Cass. civ. n. 4022/1985
Il saldo passivo di un conto corrente bancario, quando non sia ricollegabile ad un'apertura di credito (non evincibile dalla mera tolleranza di una situazione di «scoperto»), è immediatamente esigibile dalla banca, mentre resta a tal fine irrilevante l'eventuale diversa previsione contenuta nelle cosiddette «norme uniformi bancarie», le quali integrano mere condizioni generali di contratto, operanti nel singolo rapporto se ed in quanto ne vengano a far parte.
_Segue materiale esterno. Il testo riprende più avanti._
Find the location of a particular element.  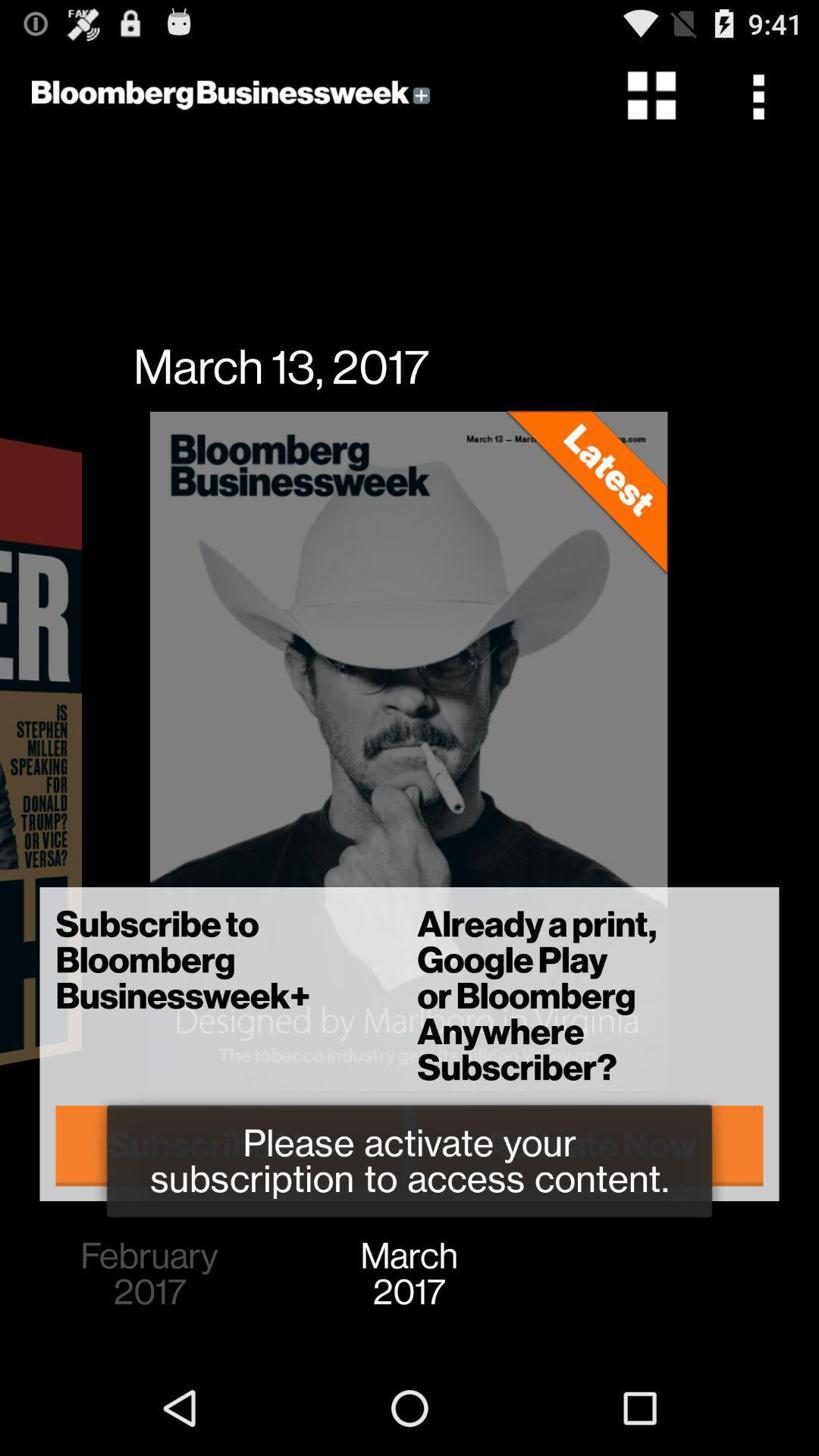

the item below the subscribe to bloomberg item is located at coordinates (589, 1145).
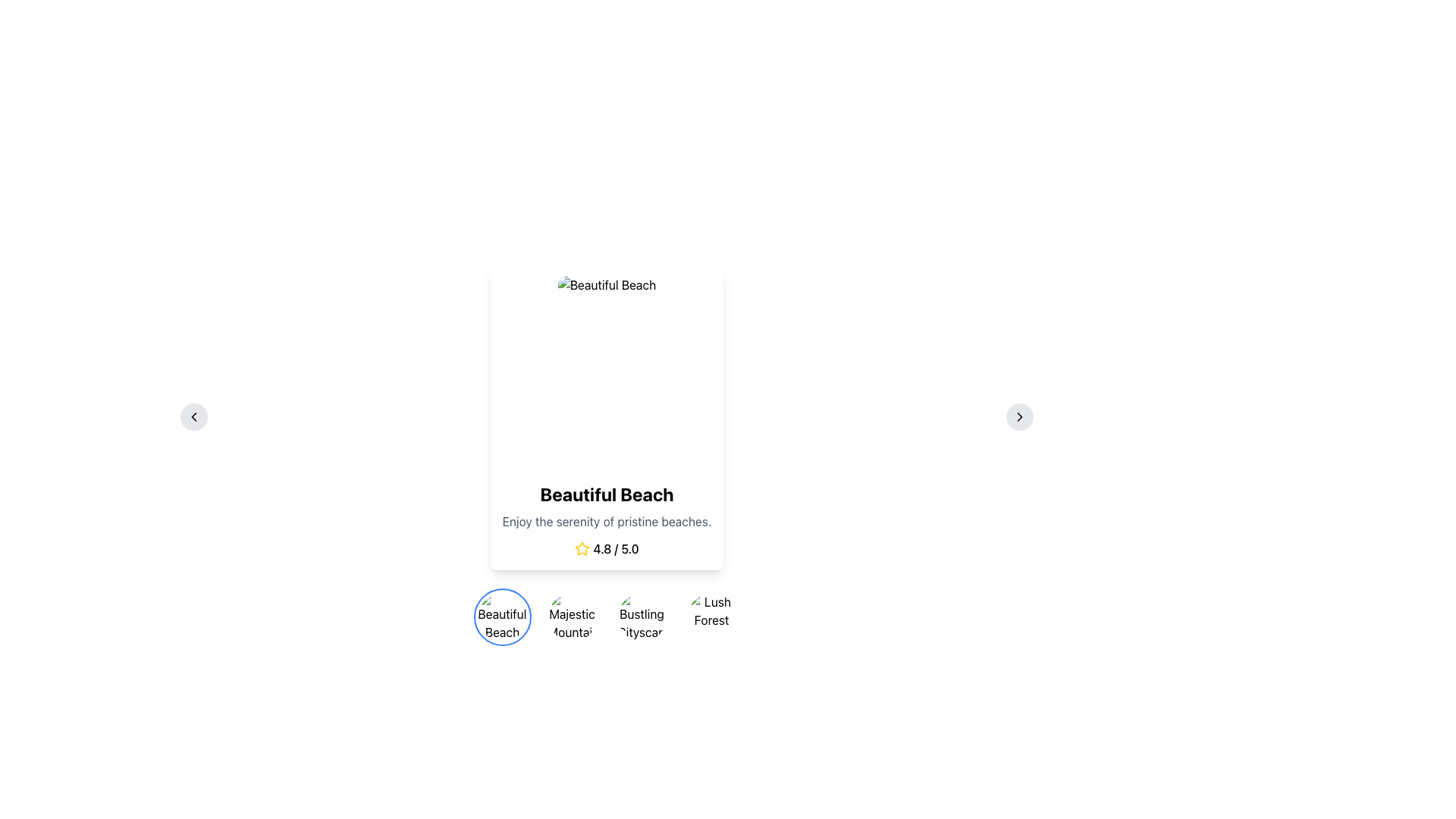  Describe the element at coordinates (711, 617) in the screenshot. I see `the circular image selector component labeled 'Lush Forest'` at that location.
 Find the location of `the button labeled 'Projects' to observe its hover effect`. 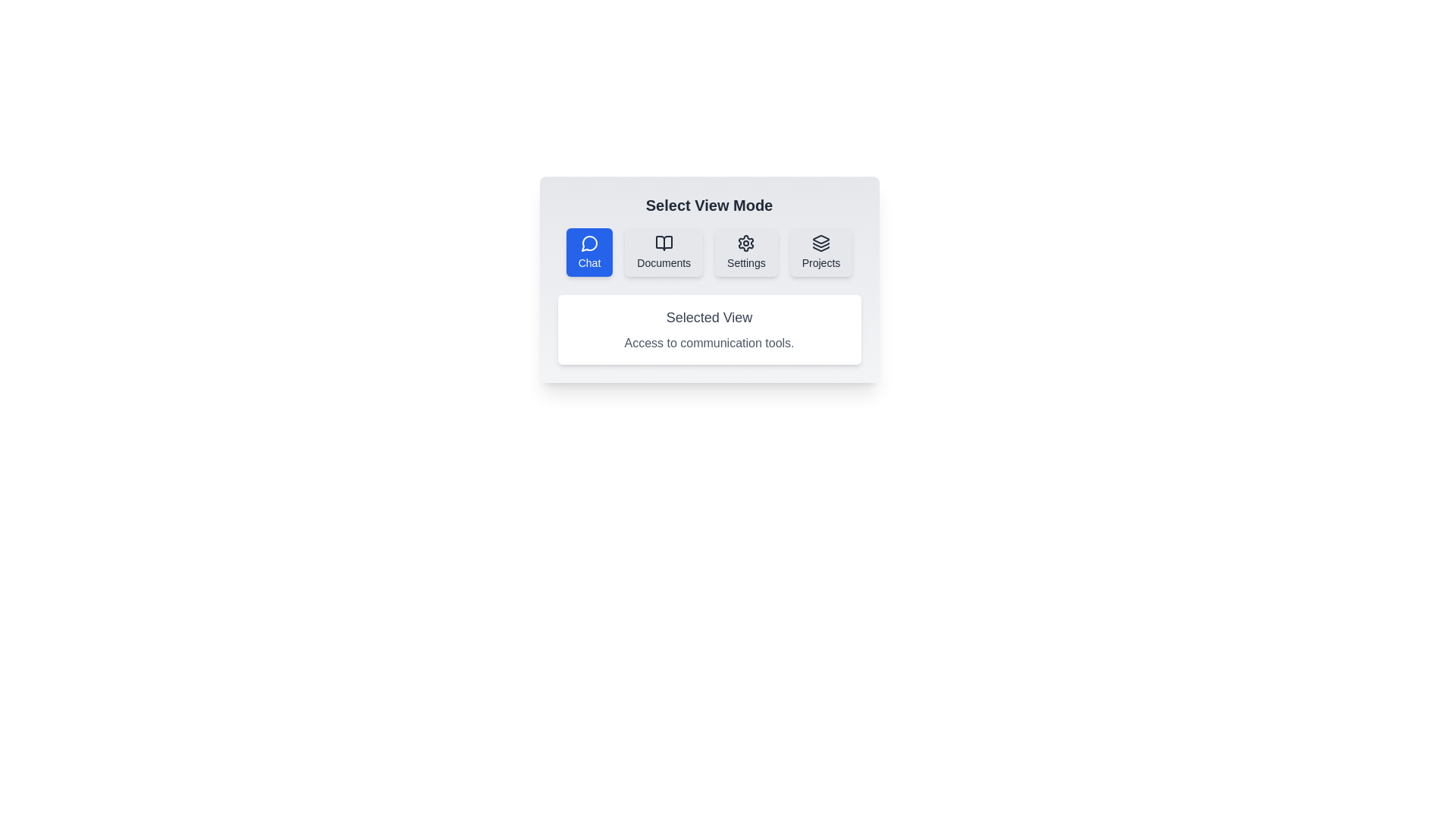

the button labeled 'Projects' to observe its hover effect is located at coordinates (821, 251).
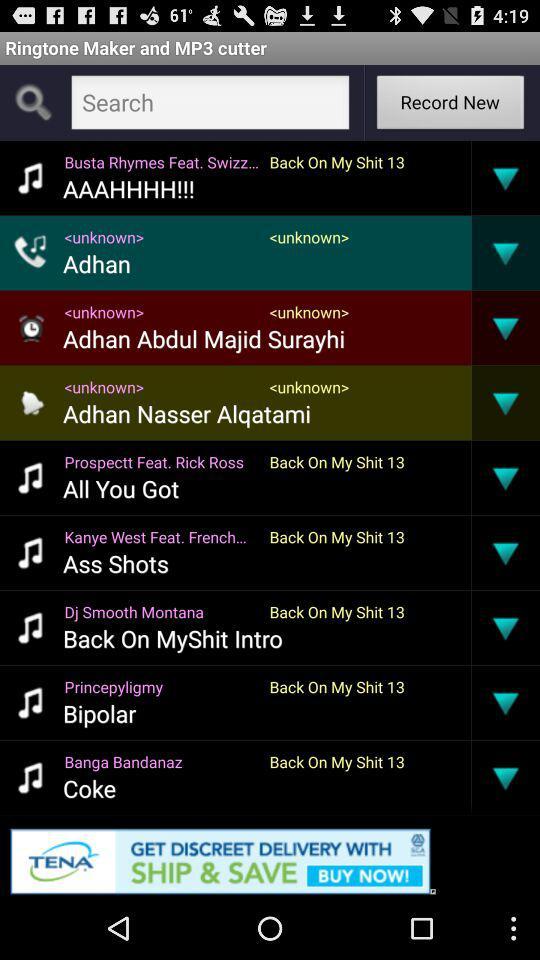  I want to click on the busta rhymes feat item, so click(160, 160).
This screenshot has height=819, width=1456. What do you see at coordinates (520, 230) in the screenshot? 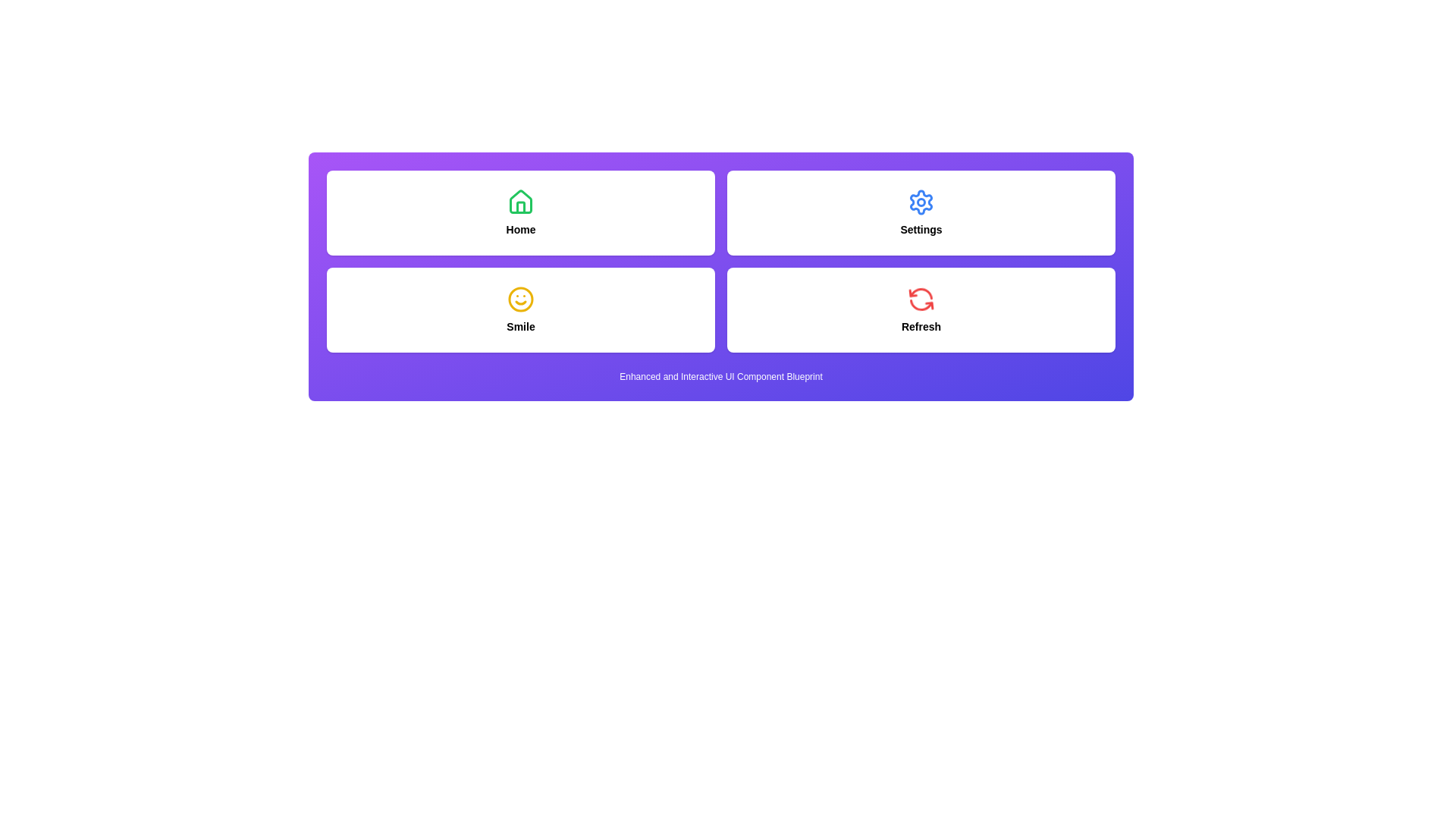
I see `the 'Home' text label, which is styled in bold black font and positioned below the house icon in a card-like layout` at bounding box center [520, 230].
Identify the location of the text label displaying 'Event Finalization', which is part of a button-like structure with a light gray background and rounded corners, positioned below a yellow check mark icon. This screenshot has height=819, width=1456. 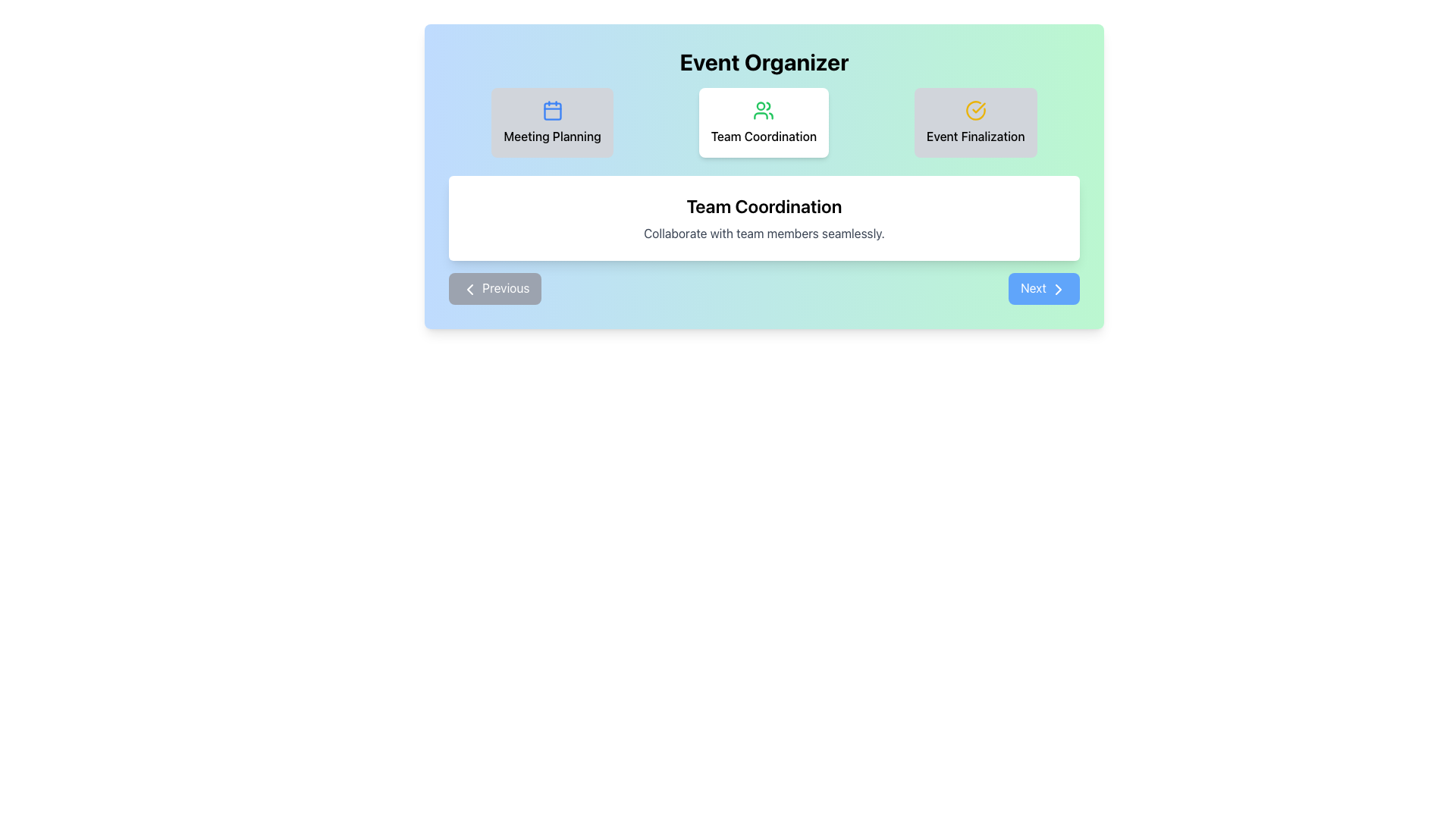
(975, 136).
Ne consegue che le rimesse effettuate su detto conto a riduzione del saldo passivo, sia con versamenti diretti del correntista, sia con versamenti eseguiti da terzi debitori del correntista, configurano in casi di fallimento di quest'ultimo pagamenti parziali di un suo debito liquido ed esigibile, e come tali sono soggette a revocatoria fallimentare ai sensi dell'art. 67 secondo comma del R.D. 16 marzo 1942, n. 267.
Cass. civ. n. 2415/1983
La sussistenza di una convenzione di conto corrente, per regolare i rapporti fra agente e preponente, anche al fine dell'applicazione del disposto dell'art. 1832 c.c. in tema di approvazione del conto, postula un'espressa pattuizione, e, pertanto, in difetto di questa, ovvero in presenza di una pattuizione contraria, non può essere desunta dalla mera circostanza dell'invio di estratti-conto circa le rispettive situazioni di dare ed avere.
Cass. civ. n. 2840/1971
Nel contratto di conto corrente bancario, ai sensi del combinato disposto degli artt. 1823, 1827, 1831, 2697 c.c., la banca non può esigere il pagamento di singole voci del suo avere (nella specie per il protesto di assegni versati dal correntista) senza prima aver proceduto alla chiusura del conto e dimostrato l'esistenza di un saldo attivo a suo favore, e sempre nei limiti di tale saldo.
Cass. civ. n. 2893/1969
Il rapporto di conto-corrente, caratterizzato dall'accredito delle reciproche rimesse con rinvio dell'esazione del saldo attivo ad una data stabilita nel contratto, si distingue da altri rapporti ad esso similari soltanto sotto l'aspetto formale, fra i quali va annoverato il c.d. conto di gestione che, consistendo nella semplice scritturazione di crediti e debiti relativi a rapporti a carattere continuativo correnti fra determinati soggetti, manca del necessario esplicito accordo delle parti a differire l'esigibilità del saldo attivo ad un determinato momento.